---------- GIVEN RECORDS

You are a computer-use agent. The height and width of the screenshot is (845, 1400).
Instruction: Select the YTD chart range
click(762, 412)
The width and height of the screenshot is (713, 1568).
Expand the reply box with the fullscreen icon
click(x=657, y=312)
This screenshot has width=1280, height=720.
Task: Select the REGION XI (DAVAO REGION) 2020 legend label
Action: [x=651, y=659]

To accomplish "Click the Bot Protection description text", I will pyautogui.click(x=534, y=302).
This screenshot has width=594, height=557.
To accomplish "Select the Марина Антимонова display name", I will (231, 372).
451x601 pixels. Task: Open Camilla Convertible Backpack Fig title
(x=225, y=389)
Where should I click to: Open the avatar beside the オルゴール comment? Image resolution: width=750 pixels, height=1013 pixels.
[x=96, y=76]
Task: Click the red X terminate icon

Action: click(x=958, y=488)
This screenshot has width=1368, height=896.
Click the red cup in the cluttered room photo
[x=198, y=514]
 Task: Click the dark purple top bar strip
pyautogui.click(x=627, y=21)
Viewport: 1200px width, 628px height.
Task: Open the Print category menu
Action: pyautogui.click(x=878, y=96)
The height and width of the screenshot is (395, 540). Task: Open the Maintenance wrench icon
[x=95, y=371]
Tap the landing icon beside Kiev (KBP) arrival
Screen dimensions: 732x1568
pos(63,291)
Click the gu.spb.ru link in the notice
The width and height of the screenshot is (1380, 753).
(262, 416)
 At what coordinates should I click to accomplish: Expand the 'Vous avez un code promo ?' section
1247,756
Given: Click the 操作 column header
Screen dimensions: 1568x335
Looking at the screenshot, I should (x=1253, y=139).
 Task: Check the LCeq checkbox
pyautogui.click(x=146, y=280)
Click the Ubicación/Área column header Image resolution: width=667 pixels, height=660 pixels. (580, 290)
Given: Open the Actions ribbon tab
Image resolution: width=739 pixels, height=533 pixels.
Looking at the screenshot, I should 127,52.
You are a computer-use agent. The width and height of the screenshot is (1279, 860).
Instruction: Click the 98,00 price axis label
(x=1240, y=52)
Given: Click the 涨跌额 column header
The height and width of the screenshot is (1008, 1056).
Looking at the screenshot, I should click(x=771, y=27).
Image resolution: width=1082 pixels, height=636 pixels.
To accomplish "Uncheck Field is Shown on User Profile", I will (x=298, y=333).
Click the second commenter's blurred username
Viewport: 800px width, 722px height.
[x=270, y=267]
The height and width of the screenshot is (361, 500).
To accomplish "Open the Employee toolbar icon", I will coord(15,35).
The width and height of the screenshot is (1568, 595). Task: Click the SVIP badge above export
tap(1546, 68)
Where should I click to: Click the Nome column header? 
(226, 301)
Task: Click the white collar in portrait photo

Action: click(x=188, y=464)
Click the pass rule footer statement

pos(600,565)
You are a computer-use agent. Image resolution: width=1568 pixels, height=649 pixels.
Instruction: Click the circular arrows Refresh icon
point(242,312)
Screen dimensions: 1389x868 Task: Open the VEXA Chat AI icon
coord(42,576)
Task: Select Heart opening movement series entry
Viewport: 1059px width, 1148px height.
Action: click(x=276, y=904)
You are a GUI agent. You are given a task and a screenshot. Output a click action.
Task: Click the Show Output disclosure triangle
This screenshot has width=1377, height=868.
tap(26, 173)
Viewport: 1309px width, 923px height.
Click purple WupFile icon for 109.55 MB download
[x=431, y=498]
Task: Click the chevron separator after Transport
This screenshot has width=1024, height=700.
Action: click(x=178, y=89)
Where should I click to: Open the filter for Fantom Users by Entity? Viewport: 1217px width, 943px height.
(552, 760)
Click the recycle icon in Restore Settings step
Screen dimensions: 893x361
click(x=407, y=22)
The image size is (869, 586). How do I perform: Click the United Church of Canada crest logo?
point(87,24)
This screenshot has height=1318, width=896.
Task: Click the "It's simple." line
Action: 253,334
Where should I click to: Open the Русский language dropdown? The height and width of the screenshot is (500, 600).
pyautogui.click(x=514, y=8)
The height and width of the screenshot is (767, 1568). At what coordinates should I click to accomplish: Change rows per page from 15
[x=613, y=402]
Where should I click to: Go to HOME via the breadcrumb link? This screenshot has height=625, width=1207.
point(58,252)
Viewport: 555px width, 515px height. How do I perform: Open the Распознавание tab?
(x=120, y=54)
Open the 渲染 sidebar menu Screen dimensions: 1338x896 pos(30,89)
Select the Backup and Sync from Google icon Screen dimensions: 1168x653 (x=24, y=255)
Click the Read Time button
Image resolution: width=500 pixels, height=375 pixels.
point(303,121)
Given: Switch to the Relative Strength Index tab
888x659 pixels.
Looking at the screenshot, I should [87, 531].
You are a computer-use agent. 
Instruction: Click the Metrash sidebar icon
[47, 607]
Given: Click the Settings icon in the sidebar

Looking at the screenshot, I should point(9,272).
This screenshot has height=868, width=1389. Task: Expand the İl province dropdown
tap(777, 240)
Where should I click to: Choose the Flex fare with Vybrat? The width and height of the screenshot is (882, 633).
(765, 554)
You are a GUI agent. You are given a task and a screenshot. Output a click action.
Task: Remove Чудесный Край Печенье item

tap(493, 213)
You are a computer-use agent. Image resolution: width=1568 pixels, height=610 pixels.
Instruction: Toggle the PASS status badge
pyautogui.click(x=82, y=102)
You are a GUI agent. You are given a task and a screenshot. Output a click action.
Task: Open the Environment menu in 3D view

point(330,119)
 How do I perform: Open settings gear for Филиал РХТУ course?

--------------------

_WHAT IS EXPECTED:_ Search the entries for the string "agent" and collect each line that has it.

_ANSWER TO THIS EXERCISE:_
You are a computer-use agent. The height and width of the screenshot is (845, 1400).
You are a computer-use agent. The width and height of the screenshot is (1279, 860).
You are a computer-use agent. Image resolution: width=1568 pixels, height=649 pixels.
You are a GUI agent. You are given a task and a screenshot. Output a click action.
You are a computer-use agent. 
You are a GUI agent. You are given a task and a screenshot. Output a click action.
You are a computer-use agent. Image resolution: width=1568 pixels, height=610 pixels.
You are a GUI agent. You are given a task and a screenshot. Output a click action.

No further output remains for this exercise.